Excerpted text:
___

How Israel could solve Obama's Iran problem

Barack Obama has much bigger problems in Iran now than does Israel. Iran is able to ruin Obama's plans to get American troops out of Iraq and Afghanistan by holding the terror card in Iraq and by allying itself with Afghan President Hamid Karzai.

Meanwhile, Obama is frozen into inaction on Iran's nuclear program by his own rhetoric and his devotion to 'engagement.' What's an ally to do? The blogger Spengler (who is anonymous) at Asia Times says that Israel should act in its own best interest, because that's ultimately in America's interest too.
The Obama administration's shrill tone towards Israel reflects its domestic political weakness as much as its strategic problems. According to a March 7 poll by The Israel Project, Americans take the Israeli side against the Palestinians by a margin of 57% to 7%, with the rest neutral. A Gallup Poll released February 28 gives the margin at 63% to 15%, with 23% neutral. Only 30% of respondents told Gallup that they expect a peace agreement between Israel and the Arab states.

More to the point, 60% of respondents in a March 2 Fox News poll said they believed force would be required to prevent Iran from acquiring nuclear weapons, while only 25% believe that diplomacy and sanctions will work. Fifty-one percent of Democrats and 75% of Republicans polled favored the use of force. Obama's job approval for handling Iran was at only 41%, with 42% disapproving.

An Israeli strike against Iran's nuclear facilities would polarize American opinion. And if the Obama administration attempted to punish Israel for doing what most Americans seemingly want to do in any event, the balance of American sentiment - if available polling data are any guide - would shift away from Obama and to Israel. Obama's party would pay at the polls in November.

___

Word and item position data:

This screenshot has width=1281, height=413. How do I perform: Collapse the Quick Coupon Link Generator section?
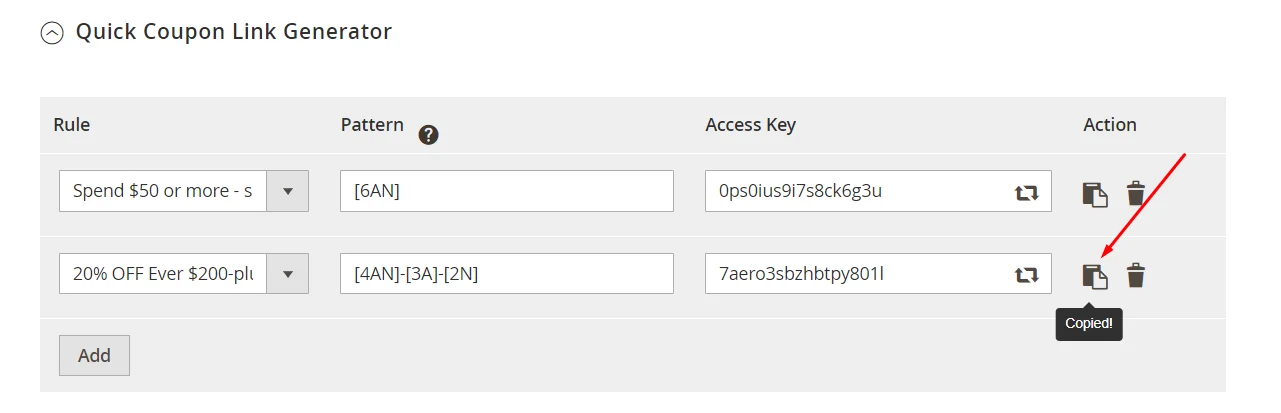pos(51,33)
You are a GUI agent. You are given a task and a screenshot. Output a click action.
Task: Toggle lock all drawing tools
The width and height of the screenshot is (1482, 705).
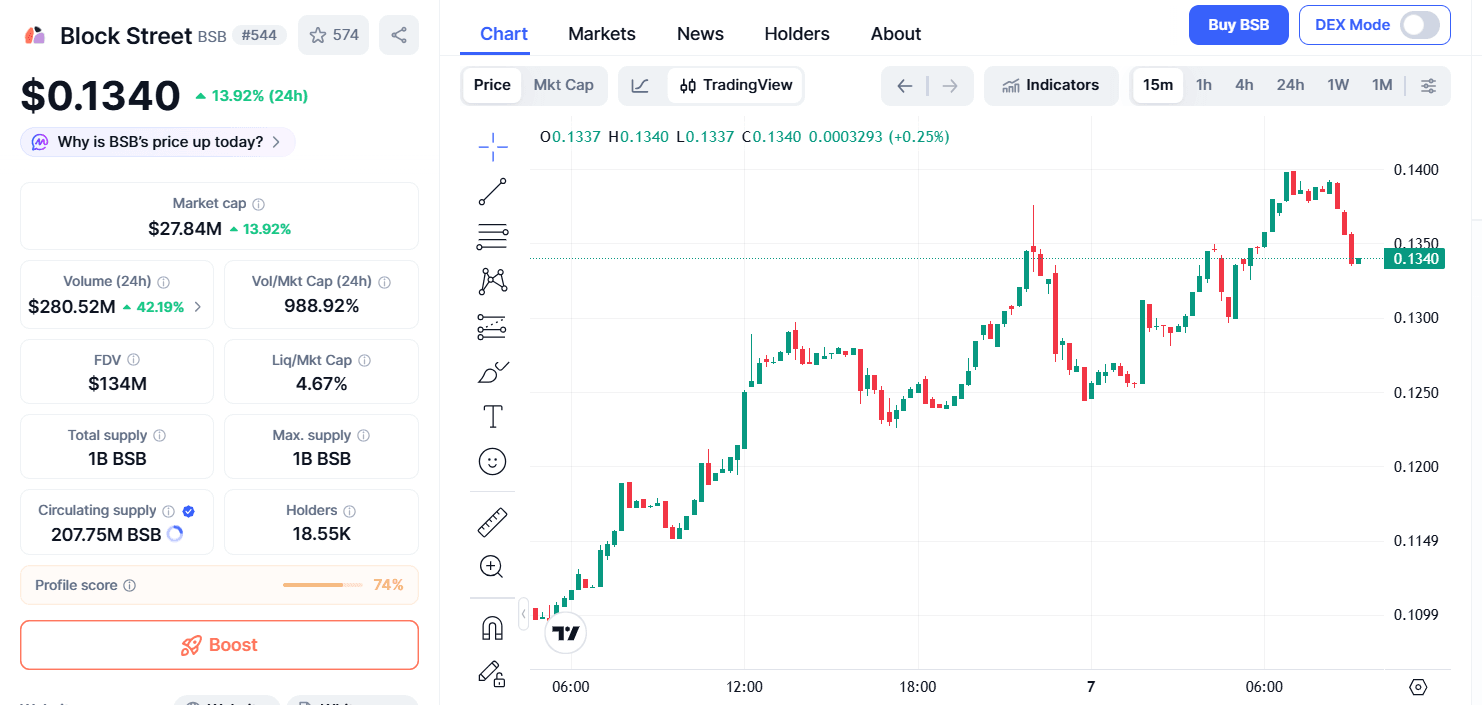(x=492, y=673)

___

Task list:
(1) Reproduce every line of the position data rows, requests included, offsetting each coordinate in the answers by 9, and omit the pictures.
(2) Extend the article on Israel and Obama's Iran problem past its final sentence.

Answers:
(1)
This screenshot has width=1281, height=413. How do I perform: Collapse the Quick Coupon Link Generator section?
pos(60,42)
You are a GUI agent. You are given a task and a screenshot. Output a click action.
Task: Toggle lock all drawing tools
The width and height of the screenshot is (1482, 705).
(x=501, y=682)

(2)
No one cares about the Palestinians; to the extent that the charade of Israeli negotiations with the weak and divided Palestine Authority comes into consideration, it is because Washington still hopes that a show of progress might be helpful in addressing more urgent concerns in the Persian Gulf and Central Asia. Obama's investment in rapprochement with Iran is not a sentimental gesture: it is the pillar on which American regional policy rests.

...

One might speculate that a Republican administration - at least one headed by Senator John McCain - would have encouraged Israel to extricate the US from its present Zugzwang (imperative to move when any move is damaging) by attacking Iran's nuclear program. That, after all, is what allies are for. There is no Obama administration as such; there is only Obama, who appears to run the entire show out of his Blackberry. As David Rothkopf wrote in his Foreign Policy blog March 12, Obama's is "an administration in which seeking the favor of the president has taken on an importance that is in fact, much more reminiscent of the historical czars than is the role being played by anyone with this now devalued moniker".

As I wrote on this space February 18: "Israel has a strategic problem broader than the immediate issue of Iran's possible acquisition of nuclear weapons: it is an American ally at a moment when America has effectively withdrawn from strategic leadership. That leaves Israel at a crossroads. It can act like an American client state, or a regional superpower. Either decision would have substantial costs."(See The case for an Israeli strike against Iran, Asia Times Online, February 18)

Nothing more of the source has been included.